Entries on where items appear
[Start]
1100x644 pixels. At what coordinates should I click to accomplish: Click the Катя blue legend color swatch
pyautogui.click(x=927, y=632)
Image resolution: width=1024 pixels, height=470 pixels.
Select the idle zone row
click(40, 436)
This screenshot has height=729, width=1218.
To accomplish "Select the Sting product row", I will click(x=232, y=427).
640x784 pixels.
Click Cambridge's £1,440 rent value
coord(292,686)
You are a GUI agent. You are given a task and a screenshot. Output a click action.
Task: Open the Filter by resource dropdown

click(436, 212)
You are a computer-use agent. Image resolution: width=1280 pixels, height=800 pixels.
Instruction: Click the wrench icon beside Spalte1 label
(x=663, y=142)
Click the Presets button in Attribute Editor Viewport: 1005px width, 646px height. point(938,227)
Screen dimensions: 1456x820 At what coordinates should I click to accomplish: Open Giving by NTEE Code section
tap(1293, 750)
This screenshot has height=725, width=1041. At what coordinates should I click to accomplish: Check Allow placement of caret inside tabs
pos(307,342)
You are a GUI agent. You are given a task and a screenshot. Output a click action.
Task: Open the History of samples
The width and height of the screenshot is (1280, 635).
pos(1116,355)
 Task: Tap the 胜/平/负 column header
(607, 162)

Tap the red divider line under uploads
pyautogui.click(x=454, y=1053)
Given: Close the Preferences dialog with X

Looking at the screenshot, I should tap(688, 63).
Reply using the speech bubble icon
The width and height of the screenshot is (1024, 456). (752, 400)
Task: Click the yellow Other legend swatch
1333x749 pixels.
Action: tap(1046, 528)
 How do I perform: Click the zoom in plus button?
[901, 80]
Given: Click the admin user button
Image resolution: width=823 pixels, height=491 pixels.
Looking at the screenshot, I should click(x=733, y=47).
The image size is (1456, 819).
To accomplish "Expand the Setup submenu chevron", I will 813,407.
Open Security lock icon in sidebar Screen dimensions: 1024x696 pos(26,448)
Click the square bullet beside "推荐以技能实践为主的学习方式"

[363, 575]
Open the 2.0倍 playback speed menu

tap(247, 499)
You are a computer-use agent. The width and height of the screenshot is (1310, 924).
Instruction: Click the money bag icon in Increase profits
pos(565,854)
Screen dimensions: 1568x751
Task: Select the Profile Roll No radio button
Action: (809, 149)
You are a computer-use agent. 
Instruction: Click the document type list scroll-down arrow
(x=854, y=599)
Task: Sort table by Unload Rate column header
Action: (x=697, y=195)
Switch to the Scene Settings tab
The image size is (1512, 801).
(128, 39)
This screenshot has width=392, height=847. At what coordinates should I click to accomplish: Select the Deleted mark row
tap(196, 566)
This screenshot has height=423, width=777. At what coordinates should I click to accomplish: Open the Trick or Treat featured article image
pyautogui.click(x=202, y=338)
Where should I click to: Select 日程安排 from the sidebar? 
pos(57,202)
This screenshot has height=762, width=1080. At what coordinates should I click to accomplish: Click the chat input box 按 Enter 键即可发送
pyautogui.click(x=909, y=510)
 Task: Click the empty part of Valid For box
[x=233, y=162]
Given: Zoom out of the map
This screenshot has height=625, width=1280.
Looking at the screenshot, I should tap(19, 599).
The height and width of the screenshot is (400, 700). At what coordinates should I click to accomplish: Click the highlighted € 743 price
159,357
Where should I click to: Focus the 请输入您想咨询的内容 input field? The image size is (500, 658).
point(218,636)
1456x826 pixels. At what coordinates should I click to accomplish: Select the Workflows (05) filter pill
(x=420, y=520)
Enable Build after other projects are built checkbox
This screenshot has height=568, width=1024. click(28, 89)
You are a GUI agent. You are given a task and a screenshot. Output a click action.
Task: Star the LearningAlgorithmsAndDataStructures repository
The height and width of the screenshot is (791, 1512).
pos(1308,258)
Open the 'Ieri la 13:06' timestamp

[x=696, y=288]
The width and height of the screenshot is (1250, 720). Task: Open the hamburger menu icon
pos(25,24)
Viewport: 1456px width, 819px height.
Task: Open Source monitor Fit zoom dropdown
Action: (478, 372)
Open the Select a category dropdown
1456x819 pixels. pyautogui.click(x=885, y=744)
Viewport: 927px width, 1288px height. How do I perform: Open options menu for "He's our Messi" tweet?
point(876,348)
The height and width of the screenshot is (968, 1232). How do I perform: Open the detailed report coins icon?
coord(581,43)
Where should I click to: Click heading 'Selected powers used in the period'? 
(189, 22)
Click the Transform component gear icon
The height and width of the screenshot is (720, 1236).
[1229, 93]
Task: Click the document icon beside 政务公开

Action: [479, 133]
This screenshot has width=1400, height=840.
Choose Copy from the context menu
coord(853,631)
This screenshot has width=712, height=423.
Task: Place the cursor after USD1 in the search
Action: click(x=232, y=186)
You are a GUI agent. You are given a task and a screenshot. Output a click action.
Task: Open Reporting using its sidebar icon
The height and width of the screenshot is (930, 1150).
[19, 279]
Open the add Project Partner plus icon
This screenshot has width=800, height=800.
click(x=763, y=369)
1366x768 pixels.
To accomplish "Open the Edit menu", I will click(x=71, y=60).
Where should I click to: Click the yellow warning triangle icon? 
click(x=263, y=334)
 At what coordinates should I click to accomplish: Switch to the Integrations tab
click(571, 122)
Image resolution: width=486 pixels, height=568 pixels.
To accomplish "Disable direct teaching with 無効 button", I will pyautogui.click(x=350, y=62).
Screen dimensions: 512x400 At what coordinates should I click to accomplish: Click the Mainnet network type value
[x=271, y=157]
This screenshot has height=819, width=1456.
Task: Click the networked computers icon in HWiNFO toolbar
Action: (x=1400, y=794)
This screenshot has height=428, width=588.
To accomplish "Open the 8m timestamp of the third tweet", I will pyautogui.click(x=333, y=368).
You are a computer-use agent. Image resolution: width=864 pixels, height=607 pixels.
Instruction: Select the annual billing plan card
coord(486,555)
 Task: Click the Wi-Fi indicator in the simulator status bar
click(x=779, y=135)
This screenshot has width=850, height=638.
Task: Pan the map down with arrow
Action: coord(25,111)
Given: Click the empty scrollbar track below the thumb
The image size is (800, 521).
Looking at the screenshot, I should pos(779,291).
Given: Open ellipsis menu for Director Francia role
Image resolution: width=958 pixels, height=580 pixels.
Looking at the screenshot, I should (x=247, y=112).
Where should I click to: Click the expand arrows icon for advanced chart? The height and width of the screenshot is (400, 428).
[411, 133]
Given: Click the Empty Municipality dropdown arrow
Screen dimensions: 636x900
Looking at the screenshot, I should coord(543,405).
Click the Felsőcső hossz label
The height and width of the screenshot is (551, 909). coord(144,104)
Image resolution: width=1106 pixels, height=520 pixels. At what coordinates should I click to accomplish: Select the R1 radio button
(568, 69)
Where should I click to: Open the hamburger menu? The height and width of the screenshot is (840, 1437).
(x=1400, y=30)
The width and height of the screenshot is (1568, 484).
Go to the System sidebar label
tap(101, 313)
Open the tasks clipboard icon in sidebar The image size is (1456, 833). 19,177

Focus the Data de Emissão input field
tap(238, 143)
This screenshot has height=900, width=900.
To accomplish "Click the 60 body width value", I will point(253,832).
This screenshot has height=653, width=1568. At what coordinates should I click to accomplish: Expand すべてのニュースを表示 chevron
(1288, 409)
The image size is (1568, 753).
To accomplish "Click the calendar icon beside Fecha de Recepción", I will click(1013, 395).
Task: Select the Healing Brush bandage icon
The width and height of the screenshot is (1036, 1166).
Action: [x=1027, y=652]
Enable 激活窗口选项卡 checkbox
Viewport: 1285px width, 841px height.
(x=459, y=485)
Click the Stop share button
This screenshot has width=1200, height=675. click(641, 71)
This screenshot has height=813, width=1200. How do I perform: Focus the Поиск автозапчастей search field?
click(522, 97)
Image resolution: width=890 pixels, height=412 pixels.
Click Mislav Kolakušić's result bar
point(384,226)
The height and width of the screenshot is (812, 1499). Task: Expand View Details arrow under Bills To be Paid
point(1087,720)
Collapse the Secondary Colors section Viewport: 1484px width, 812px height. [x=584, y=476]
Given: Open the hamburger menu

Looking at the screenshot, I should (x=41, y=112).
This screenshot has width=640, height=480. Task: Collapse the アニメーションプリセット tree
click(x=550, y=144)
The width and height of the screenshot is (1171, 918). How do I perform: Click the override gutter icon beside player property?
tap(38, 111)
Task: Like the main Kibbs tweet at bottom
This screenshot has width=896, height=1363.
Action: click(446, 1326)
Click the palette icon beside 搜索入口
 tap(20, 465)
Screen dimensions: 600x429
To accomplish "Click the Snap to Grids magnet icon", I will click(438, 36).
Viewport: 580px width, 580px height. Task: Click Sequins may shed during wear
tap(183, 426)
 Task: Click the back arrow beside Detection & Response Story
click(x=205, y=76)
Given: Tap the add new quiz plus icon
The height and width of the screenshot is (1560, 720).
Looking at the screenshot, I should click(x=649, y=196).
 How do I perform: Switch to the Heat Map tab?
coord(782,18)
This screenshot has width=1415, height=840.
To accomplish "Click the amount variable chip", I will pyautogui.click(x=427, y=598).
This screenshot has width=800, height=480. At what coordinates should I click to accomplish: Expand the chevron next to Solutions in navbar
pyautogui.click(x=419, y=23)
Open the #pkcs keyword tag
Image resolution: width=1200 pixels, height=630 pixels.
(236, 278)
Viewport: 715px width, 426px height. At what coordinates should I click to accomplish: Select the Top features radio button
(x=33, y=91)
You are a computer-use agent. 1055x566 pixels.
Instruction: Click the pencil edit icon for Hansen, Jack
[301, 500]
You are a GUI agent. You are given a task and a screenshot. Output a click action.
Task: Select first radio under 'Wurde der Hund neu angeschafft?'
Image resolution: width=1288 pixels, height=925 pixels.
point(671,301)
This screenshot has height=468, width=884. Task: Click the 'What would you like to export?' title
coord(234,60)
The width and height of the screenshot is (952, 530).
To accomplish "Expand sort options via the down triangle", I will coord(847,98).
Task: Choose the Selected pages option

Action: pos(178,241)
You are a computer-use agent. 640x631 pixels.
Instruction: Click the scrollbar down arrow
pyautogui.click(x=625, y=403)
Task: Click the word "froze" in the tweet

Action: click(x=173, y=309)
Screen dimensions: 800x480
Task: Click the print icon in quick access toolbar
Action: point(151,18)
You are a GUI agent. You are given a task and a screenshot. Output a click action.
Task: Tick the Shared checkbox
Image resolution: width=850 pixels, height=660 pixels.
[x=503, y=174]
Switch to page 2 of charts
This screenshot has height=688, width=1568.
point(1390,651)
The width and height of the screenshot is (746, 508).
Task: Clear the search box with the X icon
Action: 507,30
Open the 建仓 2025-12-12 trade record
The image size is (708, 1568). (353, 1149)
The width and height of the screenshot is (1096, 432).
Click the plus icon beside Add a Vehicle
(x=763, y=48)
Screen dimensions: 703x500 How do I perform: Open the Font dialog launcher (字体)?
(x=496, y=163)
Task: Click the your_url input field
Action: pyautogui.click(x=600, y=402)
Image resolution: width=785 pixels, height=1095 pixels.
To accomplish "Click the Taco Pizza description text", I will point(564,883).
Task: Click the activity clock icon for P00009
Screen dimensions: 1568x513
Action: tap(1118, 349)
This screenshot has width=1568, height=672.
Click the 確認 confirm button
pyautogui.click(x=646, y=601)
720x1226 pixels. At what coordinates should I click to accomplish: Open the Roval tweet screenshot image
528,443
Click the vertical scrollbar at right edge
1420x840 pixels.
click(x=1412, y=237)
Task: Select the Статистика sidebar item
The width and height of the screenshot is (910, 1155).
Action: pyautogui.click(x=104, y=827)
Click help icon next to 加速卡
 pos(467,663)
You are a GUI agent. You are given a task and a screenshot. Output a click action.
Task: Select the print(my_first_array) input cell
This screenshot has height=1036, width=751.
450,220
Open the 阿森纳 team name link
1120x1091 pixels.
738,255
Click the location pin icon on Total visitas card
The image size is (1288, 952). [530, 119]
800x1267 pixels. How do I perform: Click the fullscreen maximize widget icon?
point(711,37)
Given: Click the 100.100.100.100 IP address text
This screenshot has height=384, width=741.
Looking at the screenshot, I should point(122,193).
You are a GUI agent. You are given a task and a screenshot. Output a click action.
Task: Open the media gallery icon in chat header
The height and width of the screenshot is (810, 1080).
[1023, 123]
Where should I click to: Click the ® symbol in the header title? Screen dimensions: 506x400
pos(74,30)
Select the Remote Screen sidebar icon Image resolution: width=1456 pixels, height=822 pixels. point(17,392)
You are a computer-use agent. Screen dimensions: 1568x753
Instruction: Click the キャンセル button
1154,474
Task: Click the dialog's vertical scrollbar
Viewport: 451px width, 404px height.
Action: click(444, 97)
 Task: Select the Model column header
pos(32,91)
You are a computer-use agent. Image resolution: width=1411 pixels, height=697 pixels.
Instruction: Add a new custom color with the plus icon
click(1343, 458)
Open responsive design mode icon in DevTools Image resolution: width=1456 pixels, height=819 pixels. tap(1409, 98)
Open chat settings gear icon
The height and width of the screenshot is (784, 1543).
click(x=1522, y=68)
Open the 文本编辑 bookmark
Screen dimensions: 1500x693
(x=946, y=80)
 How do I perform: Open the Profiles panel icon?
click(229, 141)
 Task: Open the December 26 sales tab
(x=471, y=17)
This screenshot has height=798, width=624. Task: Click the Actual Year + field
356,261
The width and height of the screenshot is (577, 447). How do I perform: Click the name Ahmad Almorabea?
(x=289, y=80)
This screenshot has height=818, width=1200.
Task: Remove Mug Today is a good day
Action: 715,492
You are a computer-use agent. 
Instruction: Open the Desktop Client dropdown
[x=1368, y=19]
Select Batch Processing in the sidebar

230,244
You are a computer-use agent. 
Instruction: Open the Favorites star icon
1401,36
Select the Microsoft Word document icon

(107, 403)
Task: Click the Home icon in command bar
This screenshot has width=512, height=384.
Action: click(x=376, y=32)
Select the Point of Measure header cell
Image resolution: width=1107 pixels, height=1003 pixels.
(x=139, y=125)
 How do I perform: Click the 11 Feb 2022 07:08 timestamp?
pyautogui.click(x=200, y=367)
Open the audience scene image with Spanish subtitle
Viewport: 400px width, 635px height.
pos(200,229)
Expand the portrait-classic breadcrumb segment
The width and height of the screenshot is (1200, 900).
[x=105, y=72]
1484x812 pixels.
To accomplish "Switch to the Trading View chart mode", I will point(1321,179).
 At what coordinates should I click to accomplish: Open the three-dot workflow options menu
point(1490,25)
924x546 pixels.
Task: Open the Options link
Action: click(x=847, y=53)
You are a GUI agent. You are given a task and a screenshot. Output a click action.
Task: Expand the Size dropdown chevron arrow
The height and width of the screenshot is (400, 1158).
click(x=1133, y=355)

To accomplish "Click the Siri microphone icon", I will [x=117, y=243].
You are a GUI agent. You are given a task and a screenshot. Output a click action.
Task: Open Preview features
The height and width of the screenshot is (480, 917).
[End]
=== Short problem ===
Write out the lines of the material above verbatim, everything from the line containing "Where should I click to: Focus" down to the line containing "[x=696, y=288]", both of those lines included.

=== Full output ===
Where should I click to: Focus the 请输入您想咨询的内容 input field? The image size is (500, 658).
point(218,636)
1456x826 pixels. At what coordinates should I click to accomplish: Select the Workflows (05) filter pill
(x=420, y=520)
Enable Build after other projects are built checkbox
This screenshot has height=568, width=1024. click(28, 89)
You are a GUI agent. You are given a task and a screenshot. Output a click action.
Task: Star the LearningAlgorithmsAndDataStructures repository
The height and width of the screenshot is (791, 1512).
pos(1308,258)
Open the 'Ieri la 13:06' timestamp

[x=696, y=288]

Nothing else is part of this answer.